2. It is not good for the environment
One common argument against crypto is that it is harmful to the environment. As it is a digital currency, crypto is produced through a process called ‘mining’. Computing power is used to solve cryptographic equations, which produces ‘rewards’ in the form of crypto tokens. The amount of computing power is usually said to be very high but recent developments in the industry make the technology a lot more greener.
Major tokens like Ethereum (ETH) are switching over to the ‘proof of stake’ protocol which consumes significantly less power than the traditional ‘proof of work’ method. Through proof of stake, users can stake their tokens to verify transactions rather than the ‘proof of work’ method which straight up uses computing power. For those who are interested in the Ethereum merge, you should also do your own research on what the “triple-halving” event refers to.
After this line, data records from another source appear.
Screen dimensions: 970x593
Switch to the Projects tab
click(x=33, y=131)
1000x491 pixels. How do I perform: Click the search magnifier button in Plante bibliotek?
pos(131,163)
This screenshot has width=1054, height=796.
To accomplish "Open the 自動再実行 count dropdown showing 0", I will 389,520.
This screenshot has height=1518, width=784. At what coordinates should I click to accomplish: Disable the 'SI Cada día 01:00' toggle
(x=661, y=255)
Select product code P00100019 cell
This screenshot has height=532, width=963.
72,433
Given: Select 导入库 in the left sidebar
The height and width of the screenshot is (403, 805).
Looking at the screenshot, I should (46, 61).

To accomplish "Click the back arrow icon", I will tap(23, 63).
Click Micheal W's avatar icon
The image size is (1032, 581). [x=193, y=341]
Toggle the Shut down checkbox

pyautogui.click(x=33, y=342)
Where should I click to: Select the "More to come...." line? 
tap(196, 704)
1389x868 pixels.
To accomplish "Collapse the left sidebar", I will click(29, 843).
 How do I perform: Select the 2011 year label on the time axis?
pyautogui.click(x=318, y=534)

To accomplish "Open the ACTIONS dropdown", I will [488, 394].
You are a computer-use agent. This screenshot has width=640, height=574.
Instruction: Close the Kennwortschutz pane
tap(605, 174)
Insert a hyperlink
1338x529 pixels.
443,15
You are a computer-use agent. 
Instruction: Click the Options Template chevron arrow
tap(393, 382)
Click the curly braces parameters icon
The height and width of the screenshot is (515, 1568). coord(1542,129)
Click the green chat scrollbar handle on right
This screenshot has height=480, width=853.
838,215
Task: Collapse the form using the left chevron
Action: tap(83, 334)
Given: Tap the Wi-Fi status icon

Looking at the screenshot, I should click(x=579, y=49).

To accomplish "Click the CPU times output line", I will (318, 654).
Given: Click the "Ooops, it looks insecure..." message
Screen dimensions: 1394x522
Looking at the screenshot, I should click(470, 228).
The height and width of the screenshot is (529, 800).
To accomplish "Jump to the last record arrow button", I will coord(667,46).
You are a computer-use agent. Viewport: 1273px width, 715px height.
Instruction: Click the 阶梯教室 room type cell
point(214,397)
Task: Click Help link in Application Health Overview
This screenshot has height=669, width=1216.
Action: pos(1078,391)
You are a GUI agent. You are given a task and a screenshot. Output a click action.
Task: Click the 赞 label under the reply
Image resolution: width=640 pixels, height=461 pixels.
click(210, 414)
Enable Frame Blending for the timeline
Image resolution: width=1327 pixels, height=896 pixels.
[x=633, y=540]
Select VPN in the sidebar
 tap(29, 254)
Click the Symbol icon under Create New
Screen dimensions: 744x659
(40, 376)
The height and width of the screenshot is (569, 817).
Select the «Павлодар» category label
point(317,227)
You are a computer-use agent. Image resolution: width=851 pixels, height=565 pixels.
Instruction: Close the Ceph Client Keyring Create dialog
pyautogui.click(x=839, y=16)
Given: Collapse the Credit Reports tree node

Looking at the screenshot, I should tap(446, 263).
Green and sustainable crypto are also on the rise like Cardano (ADA). The crypto network’s founders initiated the Cardano Forest program, planting trees with the goal to become a climate-positive blockchain. The program has already planted 1 million trees and it continues up to this day. There are also other chains which use a proof of staked authority (POSA) consensus protocol which aims to minimize the tradeoff between decentralization, security, and scalability. The BNB chain has completed more than 3 billion transactions since inception and consumes less than 1% of the energy used by some other Proof of Work protocols.
3. Crypto has no actual use
Utility is at the heart of crypto ever since its inception. Bitcoin (BTC), which is considered to be the first cryptocurrency, was created to allow internet users to transact without little to no limitations present in traditional financial institutions.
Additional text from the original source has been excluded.